Below is a column recently published in the San Antonio Express News about Palo Alto's Adult Learning Academy. If you would like to learn more about obtaining your GED, please contact Program Manager, Dolores Zapata, at 486-3410.
OPINION COLUMNIST
Fabulous group to aid Palo Alto GED grads
ELAINE AYALA
For the past six years, a fabulous group of San Antonio women have helped put on a highly successful fundraiser toward a singular goal: Helping other women men, too pay for and earn their high-school equivalency diploma.
In the context of a city pushing higher education and its four-year state university working toward Tier One status, a GED might not seem like a major academic milestone. But for students congregated in blue-, pink- and low-income white-collar jobs, a GED represents sacrifice and promise.
Led by former UnivisiĆ³n anchor and talk show host Martha Tijerina, the women who run the Fabulous Holiday Brunch have raised $270,000 in six years, benefiting San Antonio College; $100,000 of it has been endowed at the Alamo Colleges.
This year, they’re turning their attention south to Palo Alto College’s Adult Learning Academy, where 26 GED graduates crossed the stage at graduation recently. Those who were there say it was an emotion-filled experience. It’s an example of how Palo Alto has worked to make the idea of college both familiar and familial to students.
Program manager Dolores Zapata says even the academy’s space in the main administrative building near President Mike Flores’ office suggests its importance.
“They can meet the president,” she says.
It’s no small gesture, as it immediately elevates the student’s place at the college.
Palo Alto has worked to raise academic standards for them, “recasting the program to empower students to reach their potential beyond GED.”
They’re issued ID cards, as are other students. The academy provides individual counseling “so the students feel they’re part of our community and part of the college culture,” she says. “They can go to the tutoring lab and the fitness center, everything our college students enjoy.”

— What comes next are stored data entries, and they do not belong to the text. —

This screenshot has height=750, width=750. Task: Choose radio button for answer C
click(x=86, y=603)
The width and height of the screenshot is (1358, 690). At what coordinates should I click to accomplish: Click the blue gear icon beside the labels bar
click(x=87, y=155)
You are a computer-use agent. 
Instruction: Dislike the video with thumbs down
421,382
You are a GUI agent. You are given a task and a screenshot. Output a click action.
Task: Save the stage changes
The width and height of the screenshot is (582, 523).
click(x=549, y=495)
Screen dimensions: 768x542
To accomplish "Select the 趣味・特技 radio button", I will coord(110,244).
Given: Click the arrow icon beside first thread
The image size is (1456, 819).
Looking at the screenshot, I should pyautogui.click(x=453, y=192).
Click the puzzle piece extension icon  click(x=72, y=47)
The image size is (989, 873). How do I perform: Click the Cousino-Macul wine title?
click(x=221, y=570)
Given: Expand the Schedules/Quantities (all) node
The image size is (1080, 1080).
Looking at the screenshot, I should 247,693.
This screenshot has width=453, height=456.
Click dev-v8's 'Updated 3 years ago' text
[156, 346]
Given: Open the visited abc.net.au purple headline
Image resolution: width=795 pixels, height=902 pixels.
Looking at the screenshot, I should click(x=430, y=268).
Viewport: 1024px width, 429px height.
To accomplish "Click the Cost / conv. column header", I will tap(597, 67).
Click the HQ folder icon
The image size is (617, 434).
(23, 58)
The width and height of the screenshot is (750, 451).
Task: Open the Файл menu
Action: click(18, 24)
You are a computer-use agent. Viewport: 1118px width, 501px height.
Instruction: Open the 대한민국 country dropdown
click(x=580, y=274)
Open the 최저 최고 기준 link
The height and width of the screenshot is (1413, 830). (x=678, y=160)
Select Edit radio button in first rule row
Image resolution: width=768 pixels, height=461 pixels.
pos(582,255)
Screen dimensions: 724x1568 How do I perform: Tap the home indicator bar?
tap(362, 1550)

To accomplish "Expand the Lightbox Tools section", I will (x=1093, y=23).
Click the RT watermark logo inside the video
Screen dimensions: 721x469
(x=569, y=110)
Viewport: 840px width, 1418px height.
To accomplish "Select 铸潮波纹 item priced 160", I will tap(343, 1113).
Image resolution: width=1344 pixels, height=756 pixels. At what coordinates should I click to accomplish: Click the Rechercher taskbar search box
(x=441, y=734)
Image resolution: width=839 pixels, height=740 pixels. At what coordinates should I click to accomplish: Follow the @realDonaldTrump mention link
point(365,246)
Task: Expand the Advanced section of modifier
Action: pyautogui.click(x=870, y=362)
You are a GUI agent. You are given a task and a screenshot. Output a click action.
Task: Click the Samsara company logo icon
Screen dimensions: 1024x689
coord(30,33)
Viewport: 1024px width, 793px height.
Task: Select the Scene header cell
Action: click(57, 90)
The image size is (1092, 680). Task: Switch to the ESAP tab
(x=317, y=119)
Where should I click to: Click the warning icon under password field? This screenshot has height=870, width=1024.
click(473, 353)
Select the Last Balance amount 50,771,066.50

Zapata not only interviews potential students, but members of their families. “I’m talking to the child holding the mother’s hand, or the wife that comes with her husband,” she says.
This pathway to higher learning is profound, especially since adult learners have been so stigmatized. If they say their public school failed them, Zapata listens. “When those conversations are being had, we learn so much more,” she says.
Palo Alto believes these new approaches are more holistic and hopeful and says results were evident at graduation. Wearing the same caps and gowns as students earning associate degrees, 26 GED students were handed diplomas and shook hands with Flores and other dignitaries.
“I can’t tell you how moving it was,” Zapata says. “I could see achievement all over them.”
Fifty-one students are now enrolled in the program’s four eight-week sessions. Classes are held days, evenings and in English and Spanish. Instructors are public school teachers who are degreed and board certified.
Students range in age from 17 to 61. They’re mostly Latino and mostly women (the school is working on that).
“Some of them love their jobs and have been asked to earn their GEDs so they can be promoted,” Zapata says. Others definitely have intentions of going to college.
The program costs $99. The college administers the four-part GED test, which cost another $135. Texas now allows students to take each of the four parts separately, at $33.75 a pop. It’s telling that students schedule their tests on pay days, because that’s when they can afford them.
The GED fundraiser — which will honor outgoing SAC President Robert Zeigler for his key support in it will help Palo Alto students with costs of classes and testing. Some will get college scholarships, too, which brings us back to the women of the fabulous brunch.
Every event motivates them to do more. So, here’s a story that might assist as they work on selling tickets and tables for the seventh annual brunch Dec. 13 at the Omni Hotel.
As Zapata shook hands with her latest crop of GED graduates, she also whispered something to each of them.
“You can do this again in two years,” she said.